[TEXTE FOURNI]
::::
S’immerger dans un univers parallèle, s’émerveiller devant des images grandioses qui nous enveloppent, s’abandonner au son d’une musique puissante, sentir vibrer les basses au creux de son ventre, se laisser envahir par une foule d’émotions… Vous aussi vous êtes en quête de ces sensations ?

 

UN ESPACE POUR RÊVER

Férue d’environnements immersifs, je me suis rendue à « l’exposition » d’inauguration de l’Atelier des Lumières dans le 11e arrondissement de Paris. Installé depuis le 13 avril 2018 dans une ancienne fonderie du XIXe siècle, ce centre d’art numérique dirigé par Culturespaces a pour ambition d’ouvrir la culture au plus grand nombre à travers la projection de chefs-d’œuvre en mouvement sur des surfaces immenses magnifiées de musique.
Avec 3 300 m² de surface totale de projection comptant des murs de 10 mètres de haut, 140 vidéoprojecteurs laser et 50 enceintes à directivité, il y a de quoi faire rêver les amateurs d’expériences immersives…
 
Le concept a déjà rencontré son succès à la Carrière des Lumières aux Baux-de-Provence où, depuis 2012, les visiteurs se comptent par centaines de milliers chaque année. Le même procédé est utilisé en 2017 pour Imagine Van Gogh à la Grande Halle de la Villette et, depuis octobre 2018, pour Van Gogh – The Immersive Experience à la Bourse de Bruxelles. Quant à L’Atelier des Lumières, il peut d’ores et déjà se réjouir de ses 650 000 visiteurs depuis son ouverture.
::::
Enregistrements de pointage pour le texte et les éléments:
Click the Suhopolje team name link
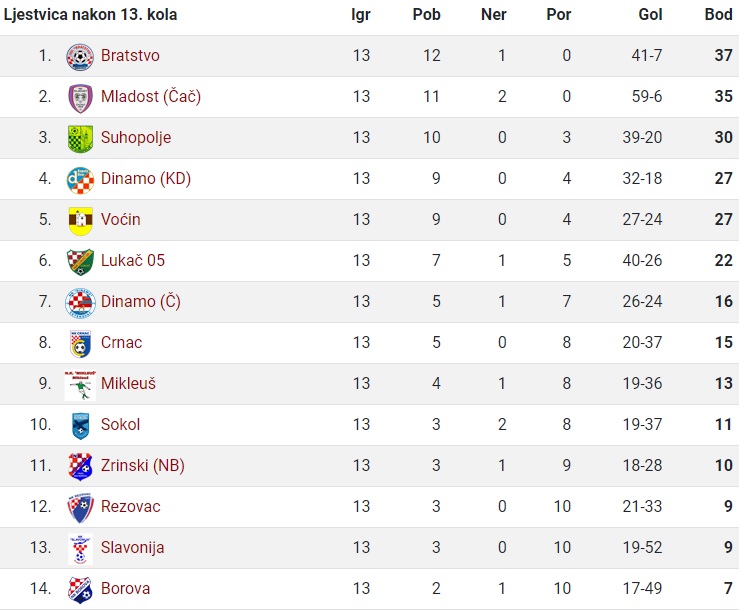[x=136, y=137]
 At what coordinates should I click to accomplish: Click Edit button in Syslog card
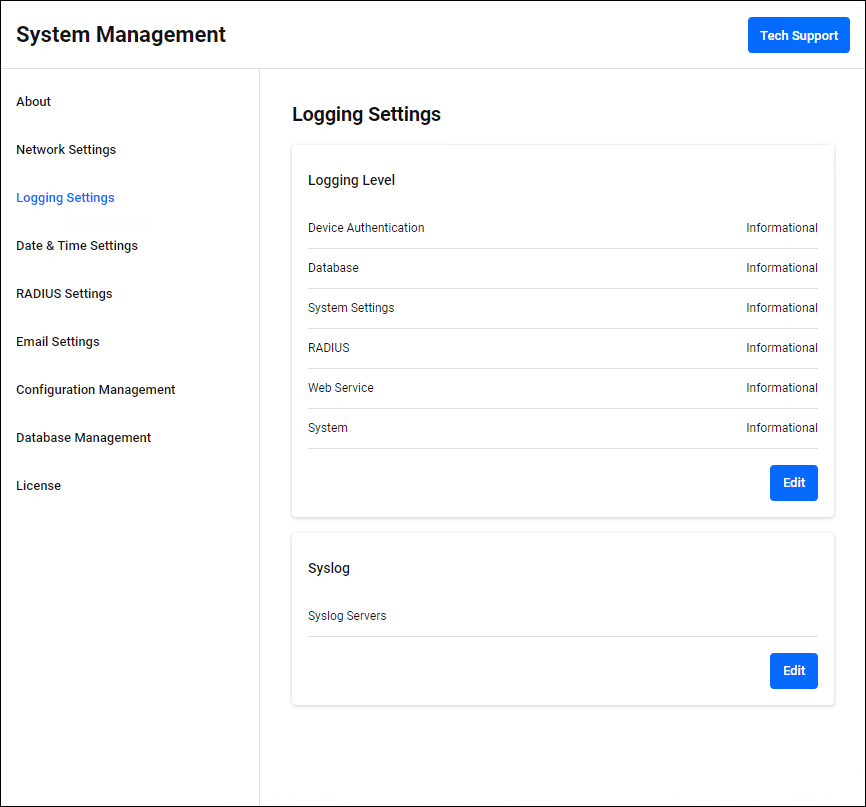coord(793,671)
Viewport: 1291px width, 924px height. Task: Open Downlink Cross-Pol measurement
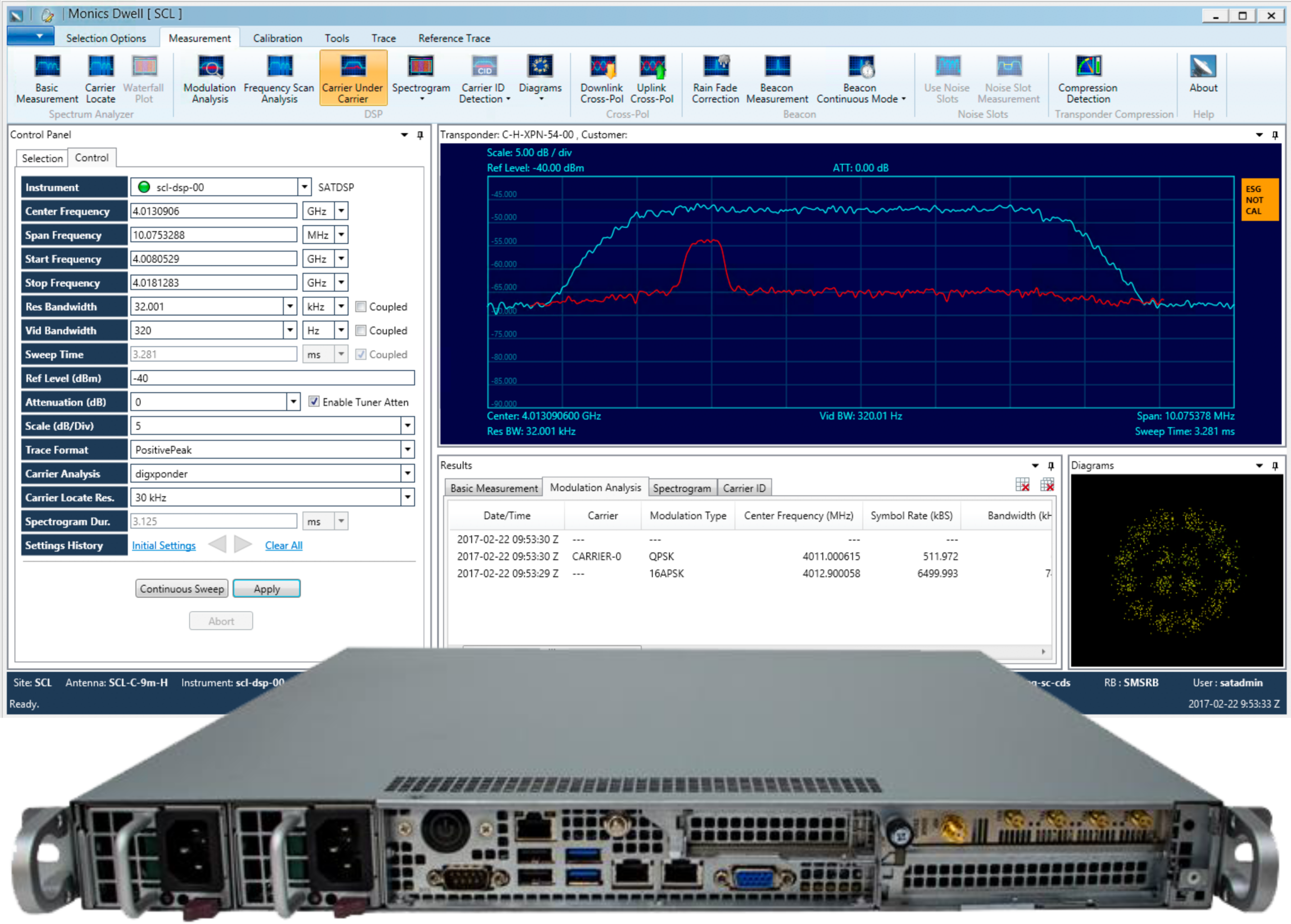pos(602,79)
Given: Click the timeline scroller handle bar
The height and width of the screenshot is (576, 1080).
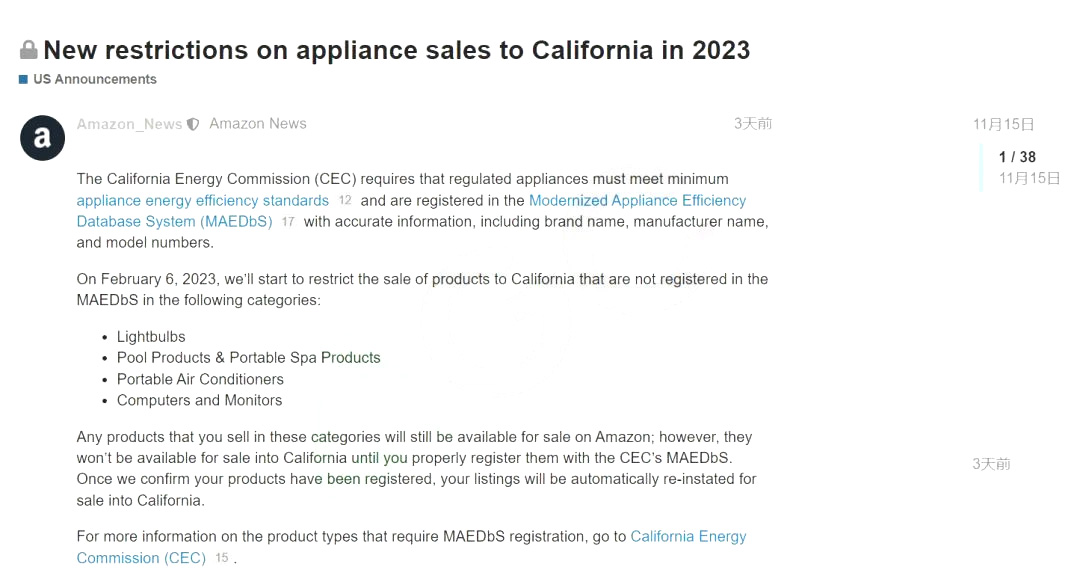Looking at the screenshot, I should tap(982, 167).
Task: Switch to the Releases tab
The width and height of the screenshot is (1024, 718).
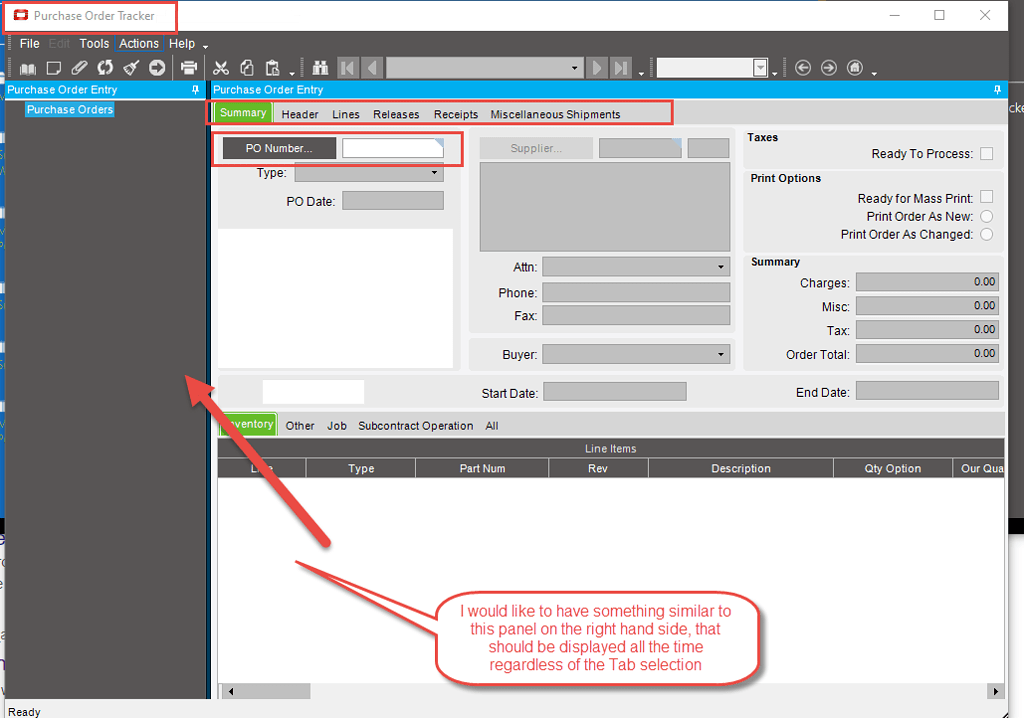Action: (396, 114)
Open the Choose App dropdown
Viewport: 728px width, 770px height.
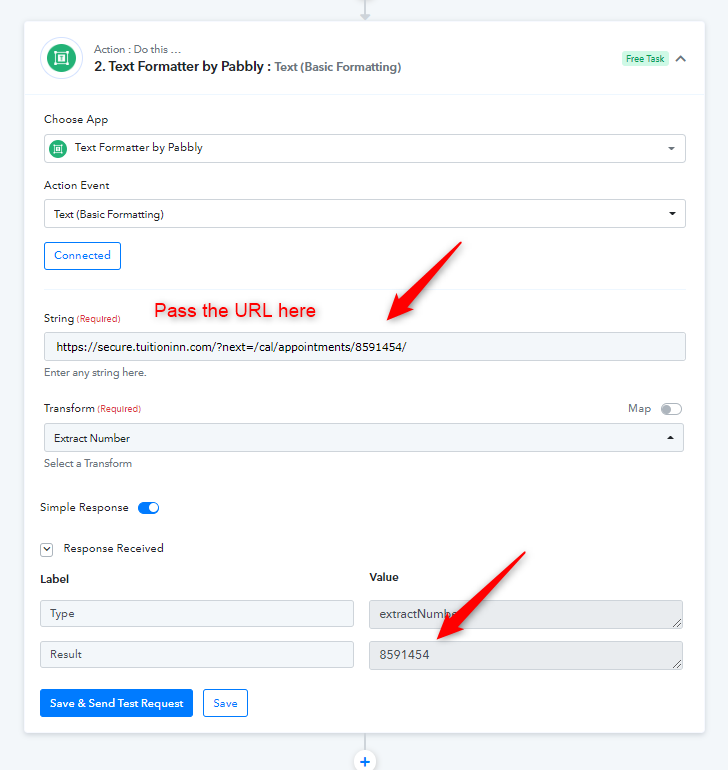pos(364,148)
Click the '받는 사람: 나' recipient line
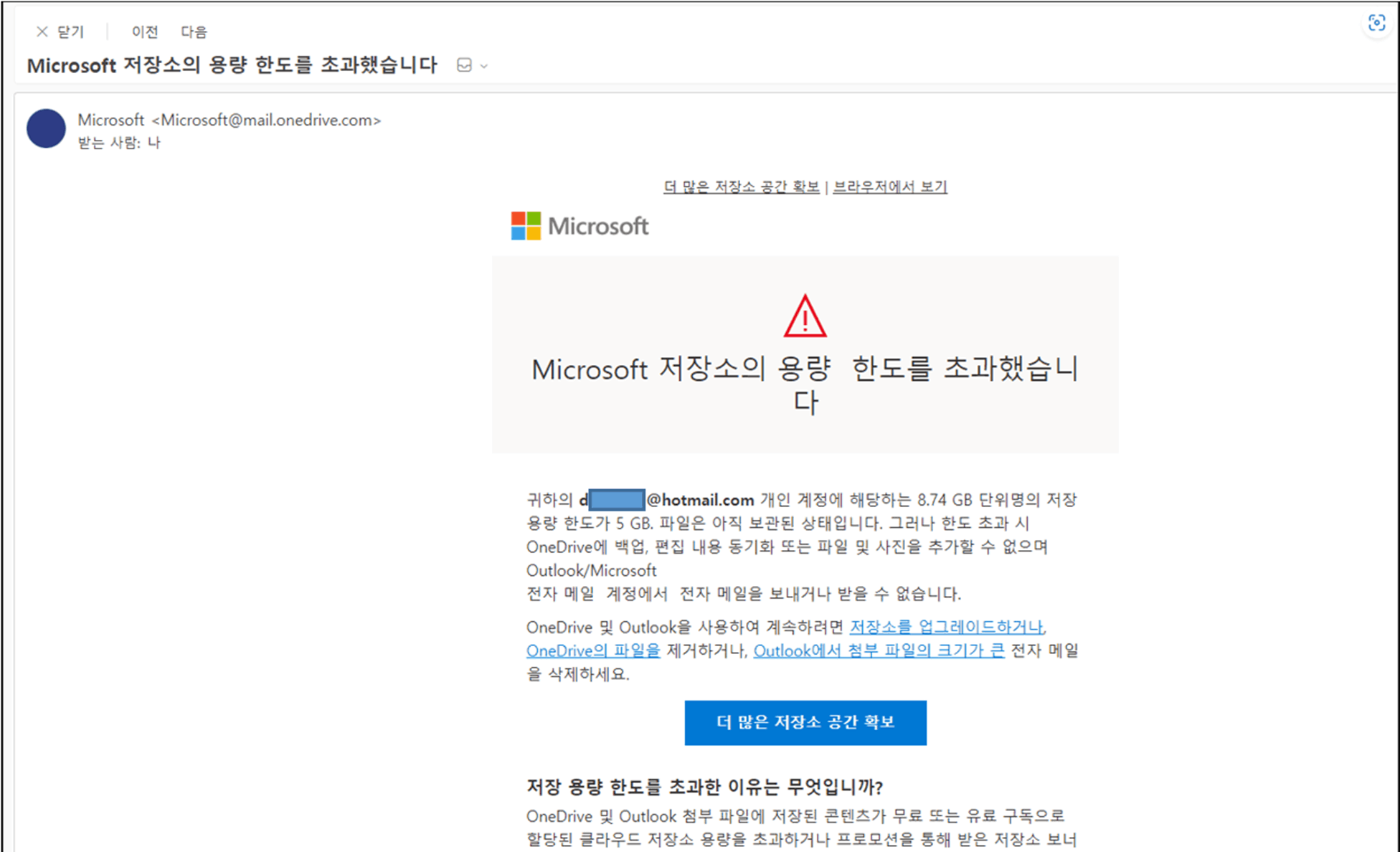The image size is (1400, 852). (x=119, y=143)
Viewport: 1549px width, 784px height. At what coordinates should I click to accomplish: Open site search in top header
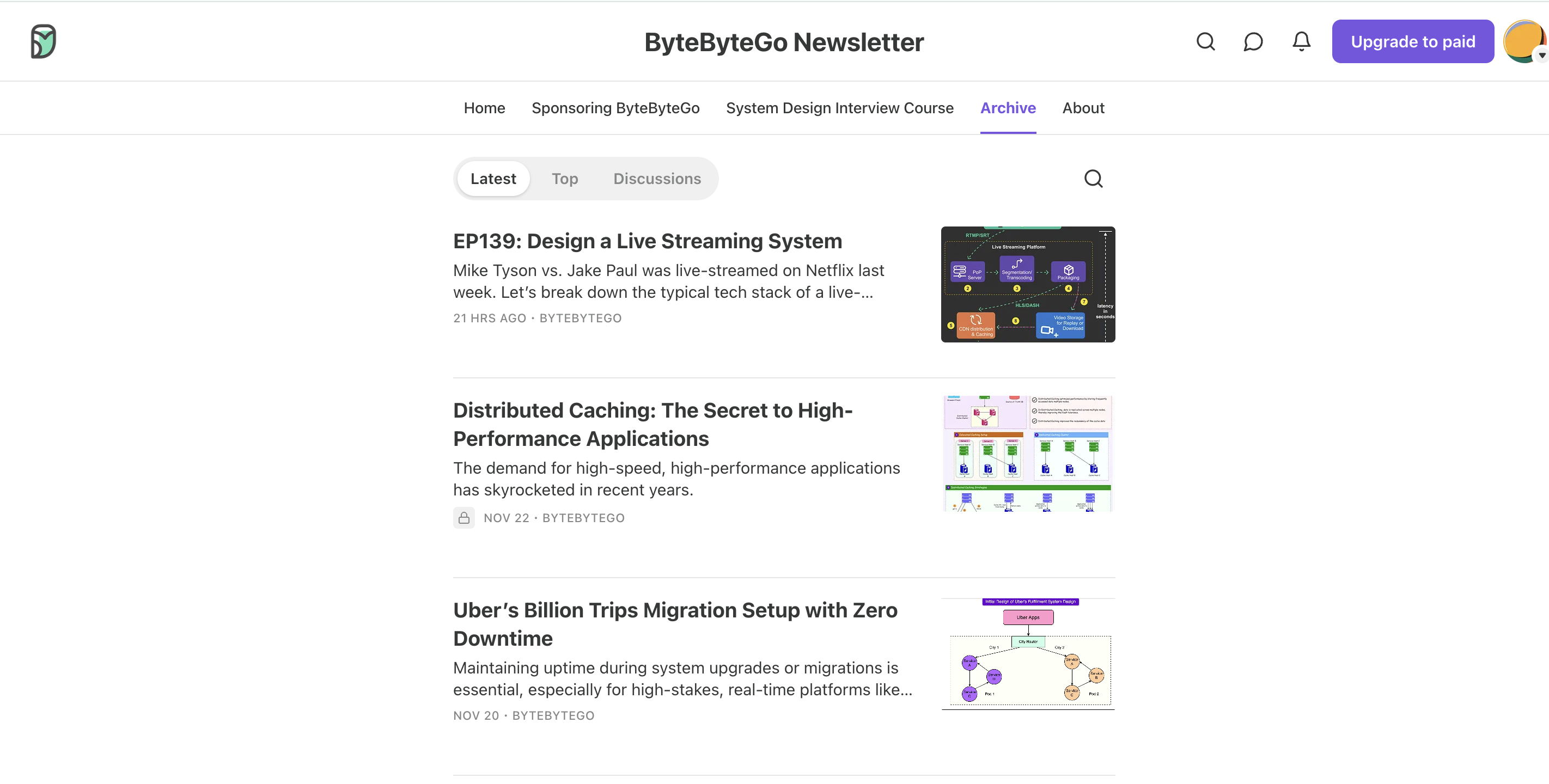1205,41
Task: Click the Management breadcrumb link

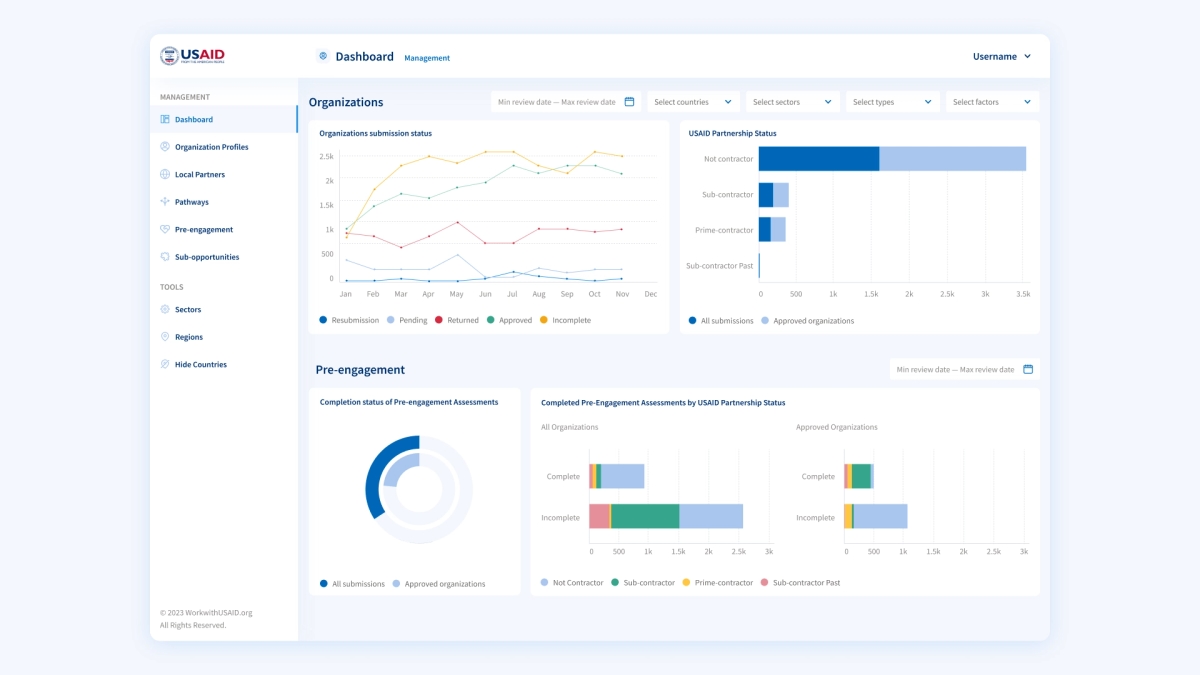Action: pos(427,58)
::::
[ACTIONS DEMANDÉES]
(a) Recopiez fidèlement le passage du texte sur l'Atelier des Lumières, depuis « Avec 3 300 m² » jusqu'à « depuis son ouverture. » inclus.
(b) Présentez sous forme de tableau JSON de chaînes, une chaîne par ligne et sans les lignes vides, les lignes de la liste allant de celle qui contient « Click the '받는 사람: 나' recipient line » jusqu'à la fin de la liste incluse. Omettez les images dans votre réponse.
Le texte et la liste sont deux documents indépendants l'un de l'autre.

[RÉPONSES ATTENDUES]
(a)
Avec 3 300 m² de surface totale de projection comptant des murs de 10 mètres de haut, 140 vidéoprojecteurs laser et 50 enceintes à directivité, il y a de quoi faire rêver les amateurs d’expériences immersives…
 
Le concept a déjà rencontré son succès à la Carrière des Lumières aux Baux-de-Provence où, depuis 2012, les visiteurs se comptent par centaines de milliers chaque année. Le même procédé est utilisé en 2017 pour Imagine Van Gogh à la Grande Halle de la Villette et, depuis octobre 2018, pour Van Gogh – The Immersive Experience à la Bourse de Bruxelles. Quant à L’Atelier des Lumières, il peut d’ores et déjà se réjouir de ses 650 000 visiteurs depuis son ouverture.

(b)
[
  "Click the '받는 사람: 나' recipient line",
  "The image size is (1400, 852). (x=119, y=143)",
  "Viewport: 1549px width, 784px height. At what coordinates should I click to accomplish: Open site search in top header",
  "1205,41",
  "Task: Click the Management breadcrumb link",
  "Action: pos(427,58)"
]